REQUIRED ACTION.
Print the entries exactly as they appear, and omit any images.

▼

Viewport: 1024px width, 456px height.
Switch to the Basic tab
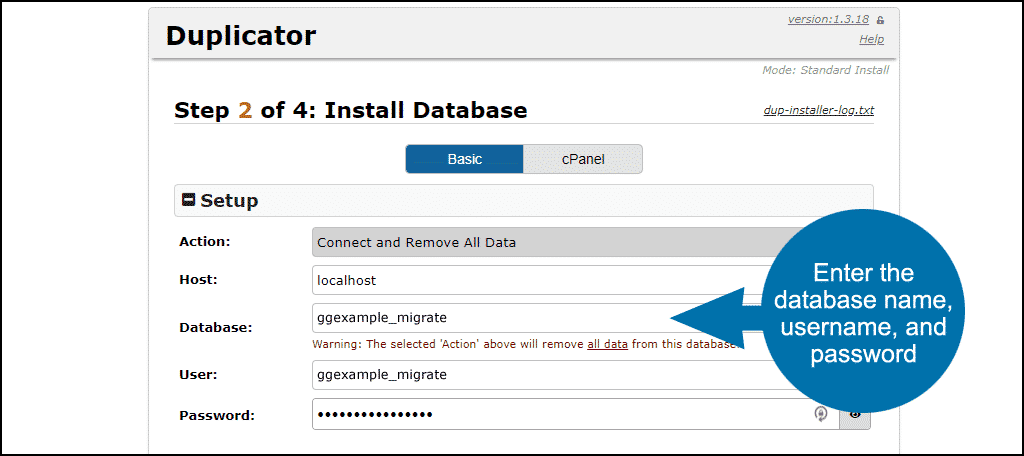coord(464,159)
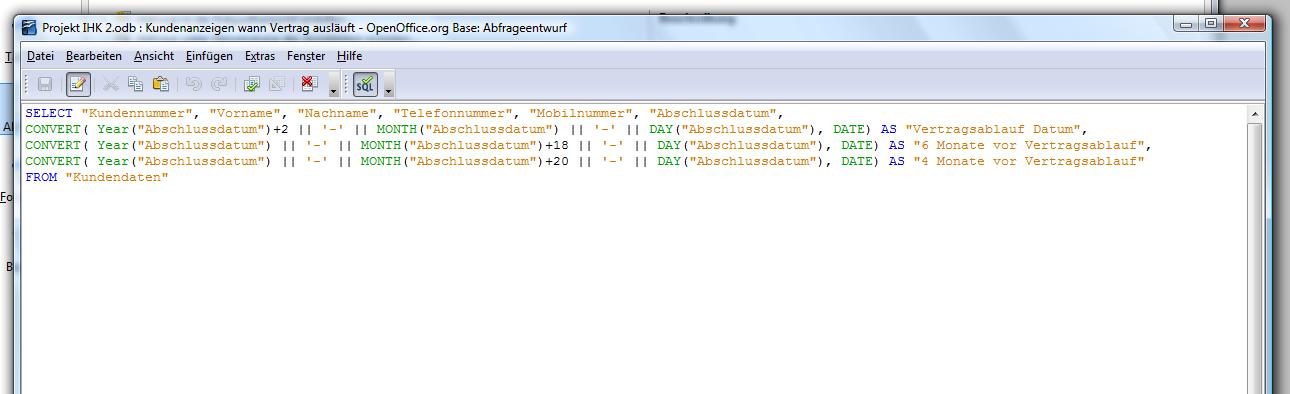Click the Clear query red X icon
This screenshot has height=394, width=1290.
310,85
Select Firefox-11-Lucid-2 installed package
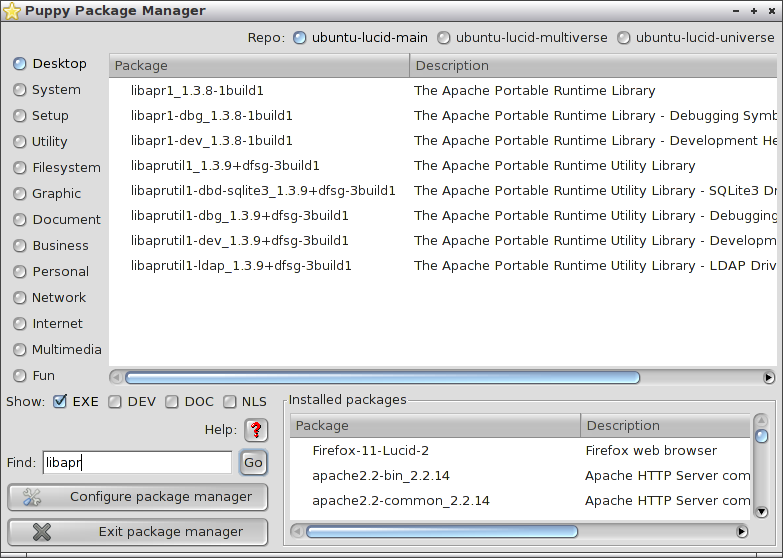783x558 pixels. coord(370,451)
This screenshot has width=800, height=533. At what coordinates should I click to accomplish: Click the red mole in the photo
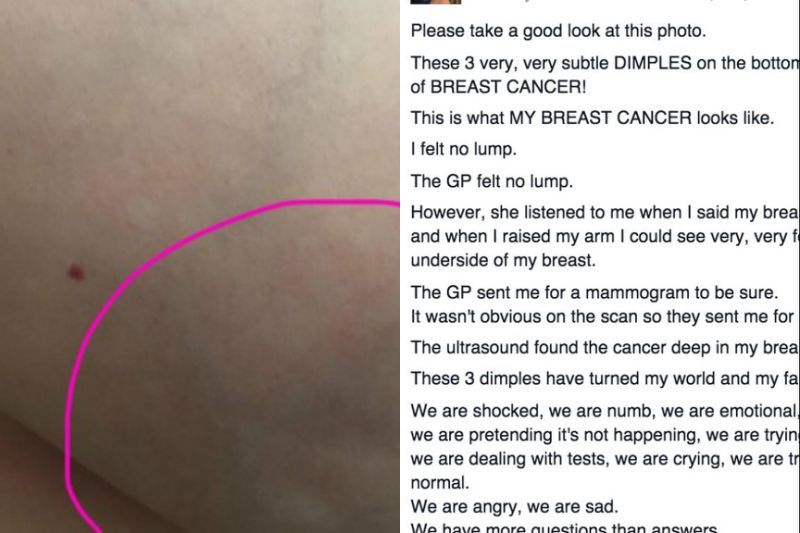coord(76,272)
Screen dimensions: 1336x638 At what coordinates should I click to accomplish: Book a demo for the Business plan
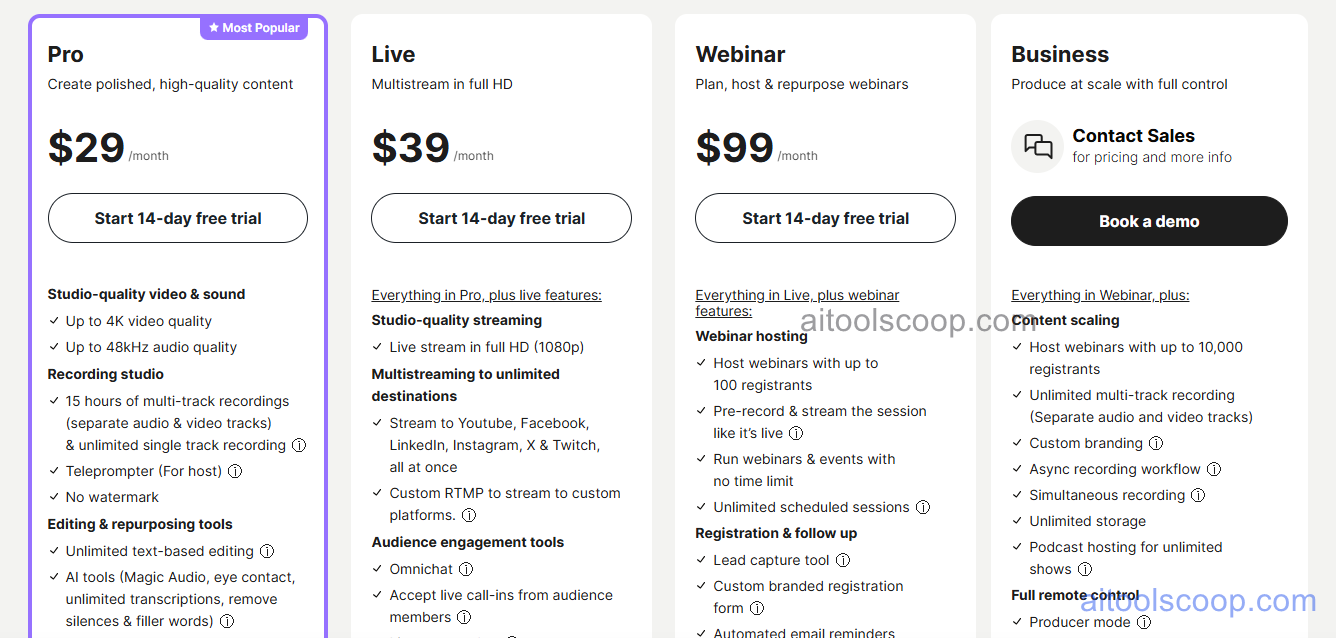click(1148, 221)
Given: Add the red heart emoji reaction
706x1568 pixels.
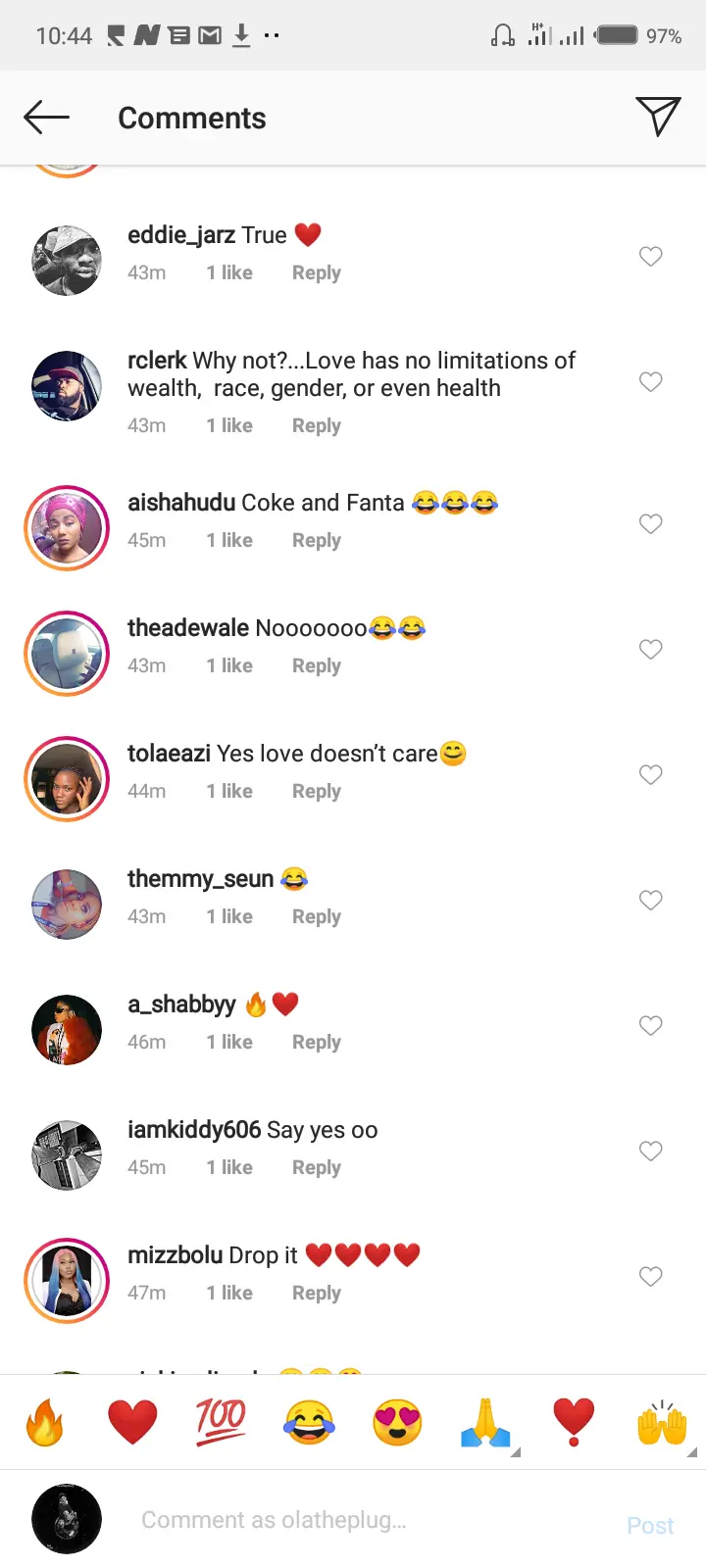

▲

OUTPUT FOR THIS EXERCISE.
Viewport: 1024px width, 456px height.
Switch to the Basic tab
coord(464,159)
Click the Clear query red X icon
This screenshot has height=394, width=1290.
310,85
Select Firefox-11-Lucid-2 installed package
783x558 pixels. coord(370,451)
This screenshot has width=800, height=533. At what coordinates should I click to accomplish: Click the red mole in the photo
coord(76,272)
Screen dimensions: 1336x638 At what coordinates should I click to accomplish: Book a demo for the Business plan
click(1148, 221)
Given: Add the red heart emoji reaction
706x1568 pixels.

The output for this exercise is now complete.